EDITORIA «Il mondo editoriale cooperativo e no profit potrebbe chiudere i battenti entro pochi giorni». È la denuncia che si legge nel comunicato unitario di Fisc (Federazione italiana settimanali cattolici), Fnsi (Federazione nazionale stampa italiana), Alleanza delle cooperative italiane settore comunicazione, Mediacoop, Federazione italiana liberi editori, Articolo 21.info e Cgil Slc. Nel comunicato si ricorda che «il 31 ottobre la direzione del Dipartimento editoria e informazione della Presidenza del Consiglio ha comunicato che, allo stato attuale, non è in grado di precisare l’entità delle risorse destinate all’editoria relativamente al 2013, nonostante nel luglio scorso fossero disponibili 55 milioni di euro». «Tale incertezza – evidenzia la nota – è particolarmente dannosa. È opportuno ricordare che le imprese interessate hanno approvato i rispettivi bilanci 2013 a metà dell’anno in corso, prevedendo l’importo del contributo in base agli stanziamenti allora previsti».

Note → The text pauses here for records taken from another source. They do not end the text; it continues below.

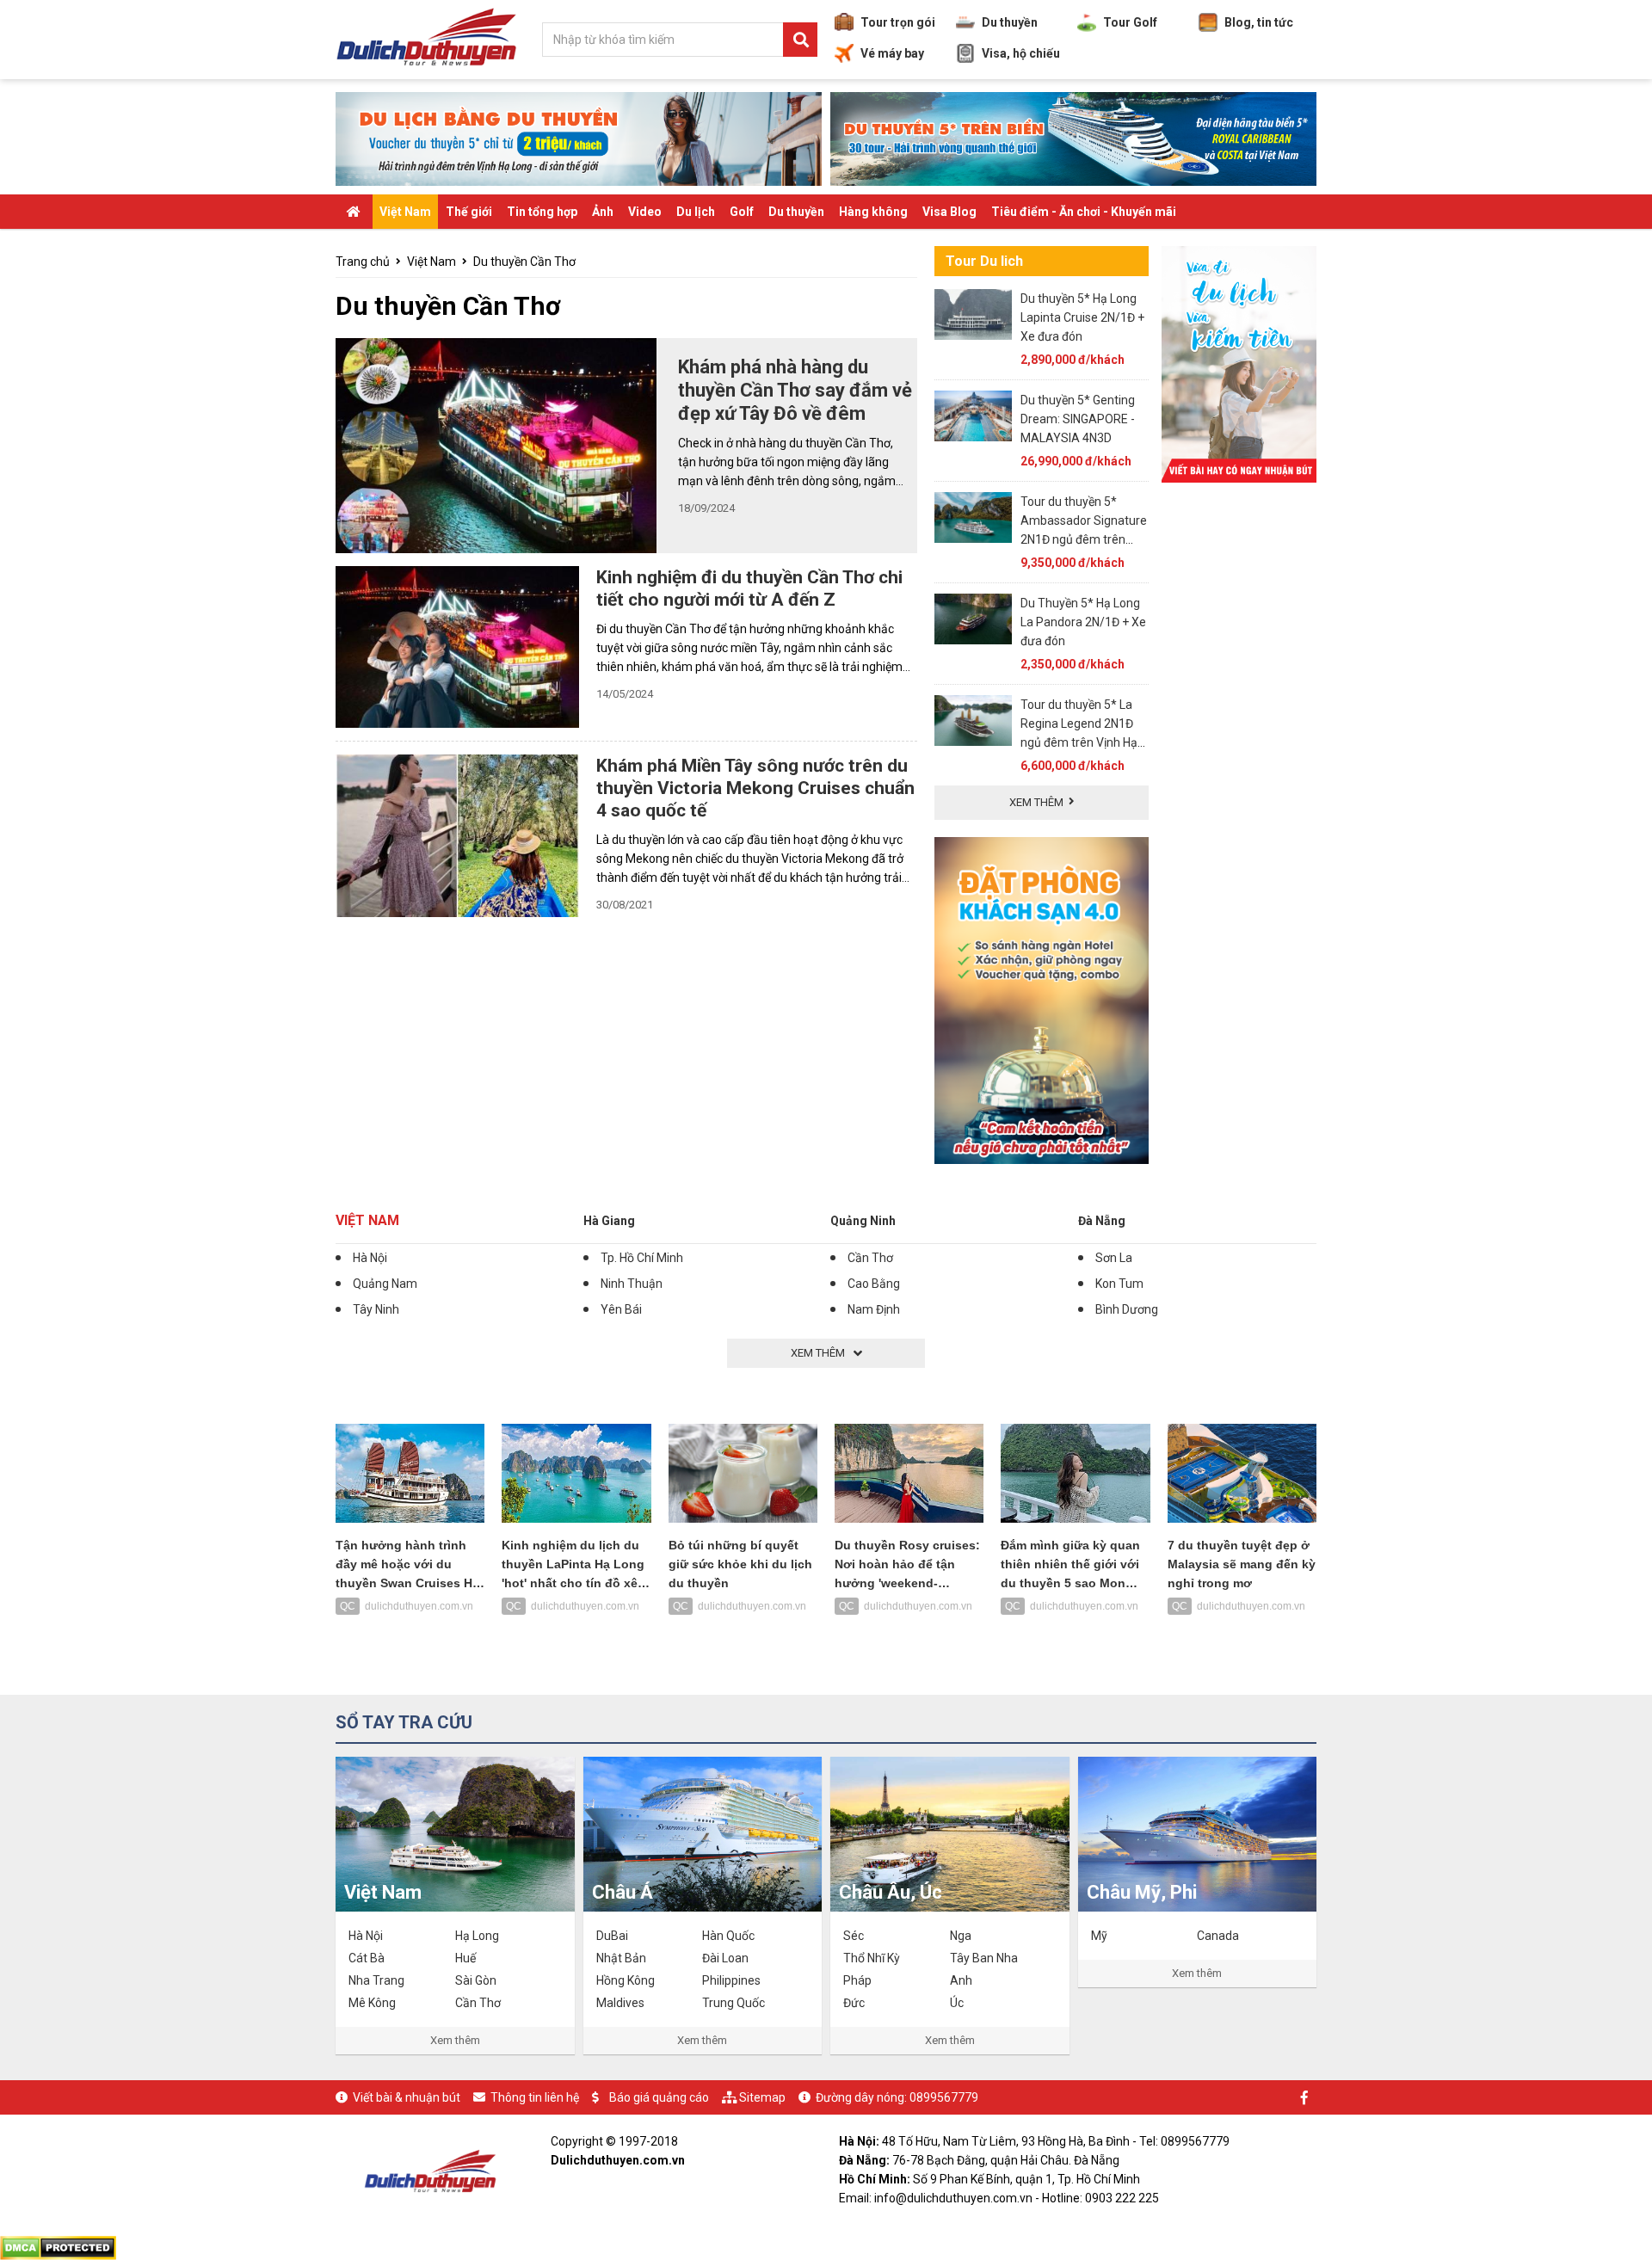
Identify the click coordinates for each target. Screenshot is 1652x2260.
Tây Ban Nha (984, 1958)
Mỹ (1099, 1936)
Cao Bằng (874, 1283)
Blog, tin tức (1258, 22)
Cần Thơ (870, 1258)
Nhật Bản (621, 1958)
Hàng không (873, 212)
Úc (957, 2003)
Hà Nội (370, 1258)
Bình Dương (1126, 1309)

«Qualora vi dovesse essere una riduzione significativa degli stanziamenti previsti, tutti i bilanci sarebbero afflitti da sopravvenienze passive e molte imprese sarebbero costrette ad avviare le procedure fallimentari», chiarisce il comunicato. Si tratterebbe «della chiusura di oltre 100 testate che, se dovessero cessare le pubblicazioni, cancellerebbe del tutto l’informazione locale e causerebbero il venir meno immediato di oltre 3.000 posti di lavoro nel settore, oltre a quelli che verrebbero meno nell’indotto (tipografi, distributori, edicolanti…) con un indubbio aggravio, comunque, del costo per lo Stato, in termini di ammortizzatori sociali». La situazione è molto preoccupante: «Nei mesi passati 32 testate sono già scomparse. Per questo, appare urgente che il Governo valuti con attenzione e sostenga l’iniziativa che il sottosegretario Lotti sta assumendo per reperire le risorse necessarie ed evitare che una coltre di silenzio si abbatta su tutto il territorio nazionale».